Mi spiace di averti dato questa impressione. C'è chi nello sforzo di semplificare un concetto per spiegarlo a chi non ha le basi per comprenderlo finisce per renderlo più complicato. Tu non sei caduto nella trappola. Questo è quello che intendevo dire. D'altra parte non sei caduto nemmeno nella trappola opposta, di parlare come se dall'altra parte vi fosse stato un esperto. La chiarezza è una questione di equilibrio, credo, e il tuo post era perfettamente equilibrato.

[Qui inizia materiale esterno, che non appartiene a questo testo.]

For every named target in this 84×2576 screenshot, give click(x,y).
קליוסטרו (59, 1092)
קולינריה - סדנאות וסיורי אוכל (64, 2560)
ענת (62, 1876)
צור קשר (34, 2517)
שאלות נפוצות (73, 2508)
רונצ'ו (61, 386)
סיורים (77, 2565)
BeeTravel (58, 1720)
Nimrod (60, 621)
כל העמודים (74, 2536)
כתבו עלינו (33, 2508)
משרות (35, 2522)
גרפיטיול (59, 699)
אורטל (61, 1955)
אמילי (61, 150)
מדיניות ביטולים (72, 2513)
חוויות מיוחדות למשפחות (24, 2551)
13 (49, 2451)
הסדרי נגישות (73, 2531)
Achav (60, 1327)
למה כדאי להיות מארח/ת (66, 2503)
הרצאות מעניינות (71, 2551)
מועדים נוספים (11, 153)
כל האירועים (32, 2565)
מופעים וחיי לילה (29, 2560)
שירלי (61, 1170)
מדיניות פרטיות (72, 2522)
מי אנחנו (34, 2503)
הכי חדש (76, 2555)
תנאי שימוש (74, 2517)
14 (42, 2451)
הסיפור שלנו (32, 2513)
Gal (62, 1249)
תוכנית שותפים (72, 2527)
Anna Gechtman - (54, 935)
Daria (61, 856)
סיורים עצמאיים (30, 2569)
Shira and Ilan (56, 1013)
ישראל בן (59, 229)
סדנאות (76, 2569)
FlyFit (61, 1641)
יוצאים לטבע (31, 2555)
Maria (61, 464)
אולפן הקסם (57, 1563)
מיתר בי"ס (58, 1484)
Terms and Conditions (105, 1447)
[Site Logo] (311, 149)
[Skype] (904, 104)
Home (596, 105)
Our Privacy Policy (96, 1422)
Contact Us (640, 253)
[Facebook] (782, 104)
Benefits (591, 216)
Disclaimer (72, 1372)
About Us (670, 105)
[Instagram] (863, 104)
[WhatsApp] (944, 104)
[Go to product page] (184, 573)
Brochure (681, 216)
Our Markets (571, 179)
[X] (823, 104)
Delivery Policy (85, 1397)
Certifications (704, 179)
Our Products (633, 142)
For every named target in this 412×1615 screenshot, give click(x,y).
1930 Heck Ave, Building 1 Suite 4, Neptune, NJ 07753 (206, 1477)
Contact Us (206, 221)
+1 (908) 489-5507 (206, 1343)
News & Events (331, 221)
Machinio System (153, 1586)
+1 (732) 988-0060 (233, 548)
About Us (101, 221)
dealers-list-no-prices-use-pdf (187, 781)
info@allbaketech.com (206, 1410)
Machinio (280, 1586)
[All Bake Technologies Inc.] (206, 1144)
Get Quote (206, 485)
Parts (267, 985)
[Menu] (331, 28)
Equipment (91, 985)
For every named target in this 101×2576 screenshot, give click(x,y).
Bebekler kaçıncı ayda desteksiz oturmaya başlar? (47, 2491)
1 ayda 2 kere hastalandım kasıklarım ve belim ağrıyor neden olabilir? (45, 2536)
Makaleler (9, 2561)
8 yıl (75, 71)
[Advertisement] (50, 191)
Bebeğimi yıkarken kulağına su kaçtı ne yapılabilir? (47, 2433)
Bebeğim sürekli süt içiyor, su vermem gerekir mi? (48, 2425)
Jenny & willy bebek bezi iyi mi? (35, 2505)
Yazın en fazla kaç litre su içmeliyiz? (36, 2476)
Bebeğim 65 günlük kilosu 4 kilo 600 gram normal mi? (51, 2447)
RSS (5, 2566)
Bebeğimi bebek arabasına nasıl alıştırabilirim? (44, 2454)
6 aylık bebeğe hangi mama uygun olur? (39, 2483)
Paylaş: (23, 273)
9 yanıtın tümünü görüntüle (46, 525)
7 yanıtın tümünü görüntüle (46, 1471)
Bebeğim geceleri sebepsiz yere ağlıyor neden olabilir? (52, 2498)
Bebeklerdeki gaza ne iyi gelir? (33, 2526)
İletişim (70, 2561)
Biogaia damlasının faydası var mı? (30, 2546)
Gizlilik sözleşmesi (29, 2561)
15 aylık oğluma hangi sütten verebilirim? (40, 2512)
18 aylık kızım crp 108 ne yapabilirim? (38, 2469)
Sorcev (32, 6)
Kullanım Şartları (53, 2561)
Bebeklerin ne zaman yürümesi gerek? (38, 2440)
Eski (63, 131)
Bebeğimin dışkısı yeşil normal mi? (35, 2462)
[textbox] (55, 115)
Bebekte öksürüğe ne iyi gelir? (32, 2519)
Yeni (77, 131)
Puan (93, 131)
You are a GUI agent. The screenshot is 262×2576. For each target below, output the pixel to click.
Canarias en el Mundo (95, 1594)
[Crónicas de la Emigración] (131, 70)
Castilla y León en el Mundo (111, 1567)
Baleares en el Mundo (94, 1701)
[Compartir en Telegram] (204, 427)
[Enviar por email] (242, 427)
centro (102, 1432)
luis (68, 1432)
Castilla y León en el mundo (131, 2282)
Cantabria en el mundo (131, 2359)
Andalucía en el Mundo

» postato da AKKA alle 22:16 del 21-07-2010
71 http://www.corriere.it/scienze_e_tecnologie/10_luglio_25/caprara_d43f1ed4-97c1-11df-8aa9-00144f02aabe.shtml
» postato da jetscrander alle 11:18 del 25-07-2010
72 «http://www.corriere.it/scienze_e_tecnologie/10_luglio_25/caprara_d43f1ed4-97c1-11df-8aa9-00144f02aabe.shtml» Come al solito gli articoli di Caprara sono incomprensibili. Qui invece il supposto fenomeno della postselezione è spiegato molto meglio. http://www.telegraph.co.uk/science/7904712/Quantum-time-machine-allows-paradox-free-time-travel.html Un saluto Quaoar
» postato da Quaoar alle 19:35 del 25-07-2010
73 ho 16 anni, nn sn uno sicenziato, vorrei diventarlo.... molti ancora dicono che i buchi neri non esistono ma scusate allora i sistemi stellari i corpi nelle galassie secondo voi intorno a cosa girano ?? cos è nell universo che ha una forza gravitazionale sufficiente a tenere uniti sotto la prorpia influenza migliardi di corpi celesti?? i buchi neri super massicci .... se non è così allora ci deve essere una forza , energia oscura che noi non conosciamo ancora.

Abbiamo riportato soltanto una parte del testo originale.